━━━ Dataset records
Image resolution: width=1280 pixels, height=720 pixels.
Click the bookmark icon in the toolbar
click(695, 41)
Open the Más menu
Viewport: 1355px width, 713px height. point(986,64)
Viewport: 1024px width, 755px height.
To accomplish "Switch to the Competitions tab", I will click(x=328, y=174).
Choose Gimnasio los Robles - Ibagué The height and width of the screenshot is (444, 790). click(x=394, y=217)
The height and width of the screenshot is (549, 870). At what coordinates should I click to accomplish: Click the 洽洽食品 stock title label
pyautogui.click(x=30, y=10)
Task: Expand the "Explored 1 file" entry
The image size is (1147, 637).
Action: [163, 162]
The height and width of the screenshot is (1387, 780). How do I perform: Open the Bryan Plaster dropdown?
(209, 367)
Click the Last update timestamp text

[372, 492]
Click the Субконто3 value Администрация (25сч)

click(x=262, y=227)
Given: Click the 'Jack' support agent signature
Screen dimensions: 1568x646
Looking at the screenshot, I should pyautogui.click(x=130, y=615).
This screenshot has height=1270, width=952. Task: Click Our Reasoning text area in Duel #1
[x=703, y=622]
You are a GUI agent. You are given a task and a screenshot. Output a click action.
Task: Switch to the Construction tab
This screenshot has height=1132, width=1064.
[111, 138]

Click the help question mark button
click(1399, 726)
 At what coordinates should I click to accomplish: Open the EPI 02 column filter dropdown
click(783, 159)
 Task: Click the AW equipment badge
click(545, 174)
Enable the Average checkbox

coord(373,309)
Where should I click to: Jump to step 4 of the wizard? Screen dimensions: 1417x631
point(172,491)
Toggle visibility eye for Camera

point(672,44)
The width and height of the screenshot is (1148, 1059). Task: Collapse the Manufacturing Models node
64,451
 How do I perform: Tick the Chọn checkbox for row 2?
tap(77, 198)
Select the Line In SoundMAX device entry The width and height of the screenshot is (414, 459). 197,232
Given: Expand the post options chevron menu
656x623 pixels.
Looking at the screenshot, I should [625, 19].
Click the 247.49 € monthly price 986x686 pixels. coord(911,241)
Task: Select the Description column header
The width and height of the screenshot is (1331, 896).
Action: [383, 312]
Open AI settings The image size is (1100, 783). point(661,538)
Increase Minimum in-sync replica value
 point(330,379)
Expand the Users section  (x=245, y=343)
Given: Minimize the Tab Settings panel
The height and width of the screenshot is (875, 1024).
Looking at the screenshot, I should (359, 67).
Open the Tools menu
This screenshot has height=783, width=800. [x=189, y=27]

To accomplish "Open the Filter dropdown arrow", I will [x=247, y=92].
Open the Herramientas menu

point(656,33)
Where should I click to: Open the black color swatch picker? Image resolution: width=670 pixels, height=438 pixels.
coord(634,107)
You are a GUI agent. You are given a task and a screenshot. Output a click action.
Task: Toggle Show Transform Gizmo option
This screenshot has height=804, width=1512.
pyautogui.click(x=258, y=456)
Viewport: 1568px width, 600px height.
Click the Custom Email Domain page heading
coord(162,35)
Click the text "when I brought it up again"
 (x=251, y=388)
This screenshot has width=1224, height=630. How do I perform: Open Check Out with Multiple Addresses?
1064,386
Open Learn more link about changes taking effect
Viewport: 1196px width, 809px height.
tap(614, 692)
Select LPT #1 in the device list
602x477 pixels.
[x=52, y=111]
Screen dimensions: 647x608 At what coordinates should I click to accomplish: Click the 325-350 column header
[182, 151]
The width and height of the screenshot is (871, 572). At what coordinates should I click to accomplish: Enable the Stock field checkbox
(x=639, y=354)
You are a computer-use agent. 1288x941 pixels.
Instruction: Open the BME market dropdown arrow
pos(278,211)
━━━━━━
Exercise objective |
Please report all lines in the entries where "will" appears.

Task solution |
To accomplish "Switch to the Competitions tab", I will click(x=328, y=174).
To accomplish "Open the Filter dropdown arrow", I will [x=247, y=92].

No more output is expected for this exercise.